───── EXTRAIT DU DOCUMENT ─────

DIM Pamir : étudier le patrimoine pour éclairer le présent et se projeter dans le futur

Entretiens

Le réseau francilien PAMIR – Patrimoines matériels – innovation, expérimentation et résilience –, porté par le CNRS, vient d’être labellisé Domaine de recherche et d’innovation majeur (DIM) par la Région Île-de-France pour une durée de cinq ans. Il a pour objectif de connecter musées, entreprises, écosystème francilien de la création et de l’artisanat et 96 laboratoires de recherche franciliens autour de questionnements de recherche fondamentale et de recherche appliquée aux collections et problématiques patrimoniales, pour faire émerger des formes inédites de valorisation sociale, environnementale et économique des patrimoines matériels.

Loïc Bertrand, chercheur au laboratoire Photophysique et photochimie supramoléculaires et macromoléculaires (CNRS, ENS Paris-Saclay), un des coordinateurs du projet PAMIR, évoque avec nous les ambitions d’un tel projet.

Pourquoi un chimiste comme coordinateur d’un projet centré sur des questionnements qui relèvent des sciences humaines et sociales ?

On a coutume de dire que la chimie est présente partout. C’est également vrai dans le domaine du patrimoine où on la retrouve dans l’identification des matériaux et leur réactivité, en partie sur des temps longs pour tout ce qui concerne leur dégradation, mais aussi via la partie analytique et le développement d’instruments pour la compréhension des propriétés intrinsèques de la matière dont la formulation est souvent complexe. Enfin, la chimie est centrale dans un domaine que je souhaiterais voir se développer, la paléo-inspiration, qui consiste à comprendre et reproduire chimiquement, dans des systèmes modernes, les propriétés physico-chimiques d’intérêt identifiées dans des matériaux anciens, comme la durabilité, la robustesse ou la stabilité des couleurs.

───── DONNÉES EXTRAITES ─────

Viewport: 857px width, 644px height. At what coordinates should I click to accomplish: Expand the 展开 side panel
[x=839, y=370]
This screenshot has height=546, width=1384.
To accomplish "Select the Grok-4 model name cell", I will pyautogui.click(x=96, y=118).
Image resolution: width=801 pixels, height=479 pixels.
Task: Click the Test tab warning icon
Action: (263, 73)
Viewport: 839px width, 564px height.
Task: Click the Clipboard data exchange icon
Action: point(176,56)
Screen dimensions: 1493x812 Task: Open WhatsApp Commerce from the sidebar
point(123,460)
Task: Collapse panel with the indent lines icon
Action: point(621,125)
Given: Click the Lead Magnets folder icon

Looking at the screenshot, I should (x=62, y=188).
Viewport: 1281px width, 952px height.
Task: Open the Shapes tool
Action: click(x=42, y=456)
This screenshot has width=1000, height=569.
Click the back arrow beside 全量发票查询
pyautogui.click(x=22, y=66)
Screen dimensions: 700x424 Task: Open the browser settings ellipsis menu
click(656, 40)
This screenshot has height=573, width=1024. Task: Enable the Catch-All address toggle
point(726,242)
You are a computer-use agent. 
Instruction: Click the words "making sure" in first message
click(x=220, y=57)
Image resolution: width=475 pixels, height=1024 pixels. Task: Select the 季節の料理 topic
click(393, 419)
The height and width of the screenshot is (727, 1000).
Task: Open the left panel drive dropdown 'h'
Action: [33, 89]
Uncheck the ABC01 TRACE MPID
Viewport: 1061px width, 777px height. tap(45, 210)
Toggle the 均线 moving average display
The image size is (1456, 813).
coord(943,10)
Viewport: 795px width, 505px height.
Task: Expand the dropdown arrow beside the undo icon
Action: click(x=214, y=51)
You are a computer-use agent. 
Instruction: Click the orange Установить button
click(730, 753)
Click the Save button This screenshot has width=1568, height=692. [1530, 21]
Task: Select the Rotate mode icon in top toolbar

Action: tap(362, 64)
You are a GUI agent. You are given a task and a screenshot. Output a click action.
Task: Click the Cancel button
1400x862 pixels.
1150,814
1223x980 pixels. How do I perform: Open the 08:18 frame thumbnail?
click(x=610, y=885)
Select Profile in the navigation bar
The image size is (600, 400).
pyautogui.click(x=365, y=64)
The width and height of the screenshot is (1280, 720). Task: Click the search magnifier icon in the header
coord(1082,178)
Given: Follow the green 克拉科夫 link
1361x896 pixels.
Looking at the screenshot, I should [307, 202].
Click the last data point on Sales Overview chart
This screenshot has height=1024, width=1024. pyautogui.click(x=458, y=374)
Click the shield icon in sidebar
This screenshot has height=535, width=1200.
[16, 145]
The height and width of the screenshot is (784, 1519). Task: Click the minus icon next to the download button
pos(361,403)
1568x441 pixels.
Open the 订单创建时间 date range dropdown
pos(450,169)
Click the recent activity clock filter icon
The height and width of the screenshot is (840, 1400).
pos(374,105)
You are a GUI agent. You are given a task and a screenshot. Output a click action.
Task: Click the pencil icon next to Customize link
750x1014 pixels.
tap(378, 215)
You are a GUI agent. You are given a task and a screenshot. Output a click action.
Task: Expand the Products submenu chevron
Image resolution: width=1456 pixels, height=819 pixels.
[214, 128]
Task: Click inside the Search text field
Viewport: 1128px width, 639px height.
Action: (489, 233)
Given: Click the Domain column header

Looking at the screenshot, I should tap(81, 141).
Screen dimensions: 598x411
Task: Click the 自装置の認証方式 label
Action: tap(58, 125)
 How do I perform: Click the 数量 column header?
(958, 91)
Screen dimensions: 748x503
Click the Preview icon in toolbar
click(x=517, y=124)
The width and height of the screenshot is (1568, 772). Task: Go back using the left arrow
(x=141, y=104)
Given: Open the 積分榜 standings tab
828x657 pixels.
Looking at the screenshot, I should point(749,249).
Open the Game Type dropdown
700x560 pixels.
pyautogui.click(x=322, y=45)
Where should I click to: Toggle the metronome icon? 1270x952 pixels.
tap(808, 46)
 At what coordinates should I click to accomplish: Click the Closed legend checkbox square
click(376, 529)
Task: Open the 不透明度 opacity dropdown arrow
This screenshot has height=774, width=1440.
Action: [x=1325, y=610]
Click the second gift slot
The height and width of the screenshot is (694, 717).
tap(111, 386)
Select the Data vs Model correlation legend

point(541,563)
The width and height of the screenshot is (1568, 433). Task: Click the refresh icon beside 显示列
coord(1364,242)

─────

--- CONSIGNE ---
Recopiez le passage de l'extrait sur le réseau PAMIR qui va de « Loïc Bertrand, chercheur » à « humaines et sociales ? », en remplaçant « chimiste » par « physicien ».

--- RÉPONSE ---
Loïc Bertrand, chercheur au laboratoire Photophysique et photochimie supramoléculaires et macromoléculaires (CNRS, ENS Paris-Saclay), un des coordinateurs du projet PAMIR, évoque avec nous les ambitions d’un tel projet.

Pourquoi un physicien comme coordinateur d’un projet centré sur des questionnements qui relèvent des sciences humaines et sociales ?